* _What is being asked_
Rewrite the items from the first line through the line containing "Action: click(114, 204)", both included, and leave out everything after it. Copy every line, requests included, but multiply each coordinate in the answers by 1.85 and round to a whole number, with halves rounding up.

* _Dataset records_
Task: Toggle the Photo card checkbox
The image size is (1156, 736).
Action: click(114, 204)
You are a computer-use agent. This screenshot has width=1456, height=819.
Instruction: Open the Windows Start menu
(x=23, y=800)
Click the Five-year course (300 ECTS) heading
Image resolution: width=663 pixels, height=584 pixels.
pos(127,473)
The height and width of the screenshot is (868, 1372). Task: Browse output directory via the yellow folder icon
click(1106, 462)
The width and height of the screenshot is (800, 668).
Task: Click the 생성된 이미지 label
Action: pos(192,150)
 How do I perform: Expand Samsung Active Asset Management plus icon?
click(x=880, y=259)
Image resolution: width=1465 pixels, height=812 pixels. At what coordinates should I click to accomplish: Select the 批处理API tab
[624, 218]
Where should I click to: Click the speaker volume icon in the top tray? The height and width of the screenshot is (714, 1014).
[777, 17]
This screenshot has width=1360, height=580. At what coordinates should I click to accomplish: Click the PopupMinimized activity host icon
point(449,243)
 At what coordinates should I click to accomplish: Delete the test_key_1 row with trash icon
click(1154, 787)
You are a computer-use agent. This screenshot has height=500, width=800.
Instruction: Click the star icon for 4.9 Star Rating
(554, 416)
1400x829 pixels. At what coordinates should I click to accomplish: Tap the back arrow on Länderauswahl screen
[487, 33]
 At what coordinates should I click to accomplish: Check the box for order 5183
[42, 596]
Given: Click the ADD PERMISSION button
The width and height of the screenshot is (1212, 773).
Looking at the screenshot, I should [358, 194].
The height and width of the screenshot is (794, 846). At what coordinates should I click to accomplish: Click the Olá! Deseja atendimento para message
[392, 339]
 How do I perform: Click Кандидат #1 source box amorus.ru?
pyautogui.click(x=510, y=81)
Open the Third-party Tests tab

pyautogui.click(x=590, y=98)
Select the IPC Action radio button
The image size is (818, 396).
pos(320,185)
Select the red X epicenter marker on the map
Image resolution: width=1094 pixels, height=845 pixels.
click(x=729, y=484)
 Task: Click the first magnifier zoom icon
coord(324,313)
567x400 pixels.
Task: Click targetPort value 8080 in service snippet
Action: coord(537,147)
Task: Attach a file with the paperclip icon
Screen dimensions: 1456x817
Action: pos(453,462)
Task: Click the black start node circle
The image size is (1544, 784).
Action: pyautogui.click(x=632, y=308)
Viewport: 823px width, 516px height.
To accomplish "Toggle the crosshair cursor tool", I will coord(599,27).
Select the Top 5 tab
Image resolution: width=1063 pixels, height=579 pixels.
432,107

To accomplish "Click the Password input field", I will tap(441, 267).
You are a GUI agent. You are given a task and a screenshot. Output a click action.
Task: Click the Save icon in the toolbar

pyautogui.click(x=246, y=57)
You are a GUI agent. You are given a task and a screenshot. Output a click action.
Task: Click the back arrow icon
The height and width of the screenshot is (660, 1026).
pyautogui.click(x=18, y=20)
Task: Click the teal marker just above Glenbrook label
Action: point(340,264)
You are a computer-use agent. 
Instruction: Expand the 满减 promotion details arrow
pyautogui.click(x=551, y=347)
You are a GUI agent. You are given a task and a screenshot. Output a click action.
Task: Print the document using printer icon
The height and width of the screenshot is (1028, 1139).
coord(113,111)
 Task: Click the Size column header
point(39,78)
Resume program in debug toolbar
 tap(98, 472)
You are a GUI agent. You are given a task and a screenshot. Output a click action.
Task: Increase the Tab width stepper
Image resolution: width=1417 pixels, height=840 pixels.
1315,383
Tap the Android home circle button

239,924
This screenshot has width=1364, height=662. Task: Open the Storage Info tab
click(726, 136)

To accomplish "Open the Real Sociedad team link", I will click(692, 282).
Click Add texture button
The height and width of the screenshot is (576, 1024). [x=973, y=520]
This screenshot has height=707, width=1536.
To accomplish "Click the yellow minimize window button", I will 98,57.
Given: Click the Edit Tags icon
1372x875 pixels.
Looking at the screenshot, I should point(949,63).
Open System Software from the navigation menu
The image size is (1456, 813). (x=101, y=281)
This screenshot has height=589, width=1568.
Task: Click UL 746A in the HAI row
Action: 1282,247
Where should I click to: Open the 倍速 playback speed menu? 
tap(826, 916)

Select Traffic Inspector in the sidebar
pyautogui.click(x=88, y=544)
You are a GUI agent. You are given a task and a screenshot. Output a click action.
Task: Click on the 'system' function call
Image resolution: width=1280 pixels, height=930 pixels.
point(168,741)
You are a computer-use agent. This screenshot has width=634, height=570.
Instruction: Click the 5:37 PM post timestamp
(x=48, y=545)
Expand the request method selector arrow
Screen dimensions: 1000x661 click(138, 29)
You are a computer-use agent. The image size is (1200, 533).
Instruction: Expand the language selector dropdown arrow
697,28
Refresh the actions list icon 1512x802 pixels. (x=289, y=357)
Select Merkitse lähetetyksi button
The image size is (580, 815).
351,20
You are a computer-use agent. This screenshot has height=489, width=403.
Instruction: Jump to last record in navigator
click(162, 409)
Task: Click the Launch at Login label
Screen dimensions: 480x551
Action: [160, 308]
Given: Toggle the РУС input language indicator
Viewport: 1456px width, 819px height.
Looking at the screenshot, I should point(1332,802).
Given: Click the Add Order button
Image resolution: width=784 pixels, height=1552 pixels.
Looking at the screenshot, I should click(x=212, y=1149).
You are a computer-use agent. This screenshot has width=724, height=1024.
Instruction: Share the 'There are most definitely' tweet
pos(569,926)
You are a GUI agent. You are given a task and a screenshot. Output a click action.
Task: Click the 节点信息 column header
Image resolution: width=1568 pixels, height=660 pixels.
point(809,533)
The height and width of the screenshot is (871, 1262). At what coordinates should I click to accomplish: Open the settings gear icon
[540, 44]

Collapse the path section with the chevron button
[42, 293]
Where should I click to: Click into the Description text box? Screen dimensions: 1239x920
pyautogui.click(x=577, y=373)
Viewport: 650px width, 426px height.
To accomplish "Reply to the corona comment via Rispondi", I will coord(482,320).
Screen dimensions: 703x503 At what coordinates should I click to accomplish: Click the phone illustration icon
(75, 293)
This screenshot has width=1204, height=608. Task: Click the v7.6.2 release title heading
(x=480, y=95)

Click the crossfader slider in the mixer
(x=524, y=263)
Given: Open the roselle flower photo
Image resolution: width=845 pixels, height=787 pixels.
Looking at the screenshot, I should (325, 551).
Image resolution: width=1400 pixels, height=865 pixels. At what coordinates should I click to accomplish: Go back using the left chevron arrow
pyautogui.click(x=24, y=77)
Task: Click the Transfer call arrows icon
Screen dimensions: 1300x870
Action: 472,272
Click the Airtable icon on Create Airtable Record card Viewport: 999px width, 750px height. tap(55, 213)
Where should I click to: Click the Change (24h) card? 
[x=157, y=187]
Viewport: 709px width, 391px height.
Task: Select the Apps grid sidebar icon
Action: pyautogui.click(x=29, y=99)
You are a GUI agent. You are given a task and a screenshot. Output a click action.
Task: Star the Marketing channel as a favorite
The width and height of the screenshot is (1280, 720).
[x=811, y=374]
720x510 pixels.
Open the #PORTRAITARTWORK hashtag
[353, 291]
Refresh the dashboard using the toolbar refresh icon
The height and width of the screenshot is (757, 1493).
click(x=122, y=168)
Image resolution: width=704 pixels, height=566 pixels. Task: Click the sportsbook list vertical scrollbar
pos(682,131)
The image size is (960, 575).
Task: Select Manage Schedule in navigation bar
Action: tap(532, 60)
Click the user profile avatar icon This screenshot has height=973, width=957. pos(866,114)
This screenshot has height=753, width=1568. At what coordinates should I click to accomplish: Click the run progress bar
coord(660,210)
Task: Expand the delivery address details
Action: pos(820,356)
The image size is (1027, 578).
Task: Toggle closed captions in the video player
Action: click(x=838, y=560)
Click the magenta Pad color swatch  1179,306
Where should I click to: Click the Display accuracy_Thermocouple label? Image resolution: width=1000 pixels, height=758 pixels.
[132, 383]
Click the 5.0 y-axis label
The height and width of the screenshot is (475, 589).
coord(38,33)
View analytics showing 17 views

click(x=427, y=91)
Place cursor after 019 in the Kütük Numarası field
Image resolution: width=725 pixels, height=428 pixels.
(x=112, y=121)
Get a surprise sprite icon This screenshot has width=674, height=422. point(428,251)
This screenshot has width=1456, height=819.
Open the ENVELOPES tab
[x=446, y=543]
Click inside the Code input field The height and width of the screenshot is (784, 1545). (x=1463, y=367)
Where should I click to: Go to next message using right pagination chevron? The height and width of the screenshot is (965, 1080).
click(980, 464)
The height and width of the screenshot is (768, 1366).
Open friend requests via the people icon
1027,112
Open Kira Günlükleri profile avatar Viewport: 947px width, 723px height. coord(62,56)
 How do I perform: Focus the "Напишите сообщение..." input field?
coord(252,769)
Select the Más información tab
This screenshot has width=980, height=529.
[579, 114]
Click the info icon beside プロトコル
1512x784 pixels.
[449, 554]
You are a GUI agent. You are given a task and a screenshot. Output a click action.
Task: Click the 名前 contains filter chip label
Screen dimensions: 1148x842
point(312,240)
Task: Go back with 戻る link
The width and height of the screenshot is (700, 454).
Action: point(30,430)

* _Solution for this task_
Task: Toggle the Photo card checkbox
The image size is (1156, 736).
Action: click(211, 377)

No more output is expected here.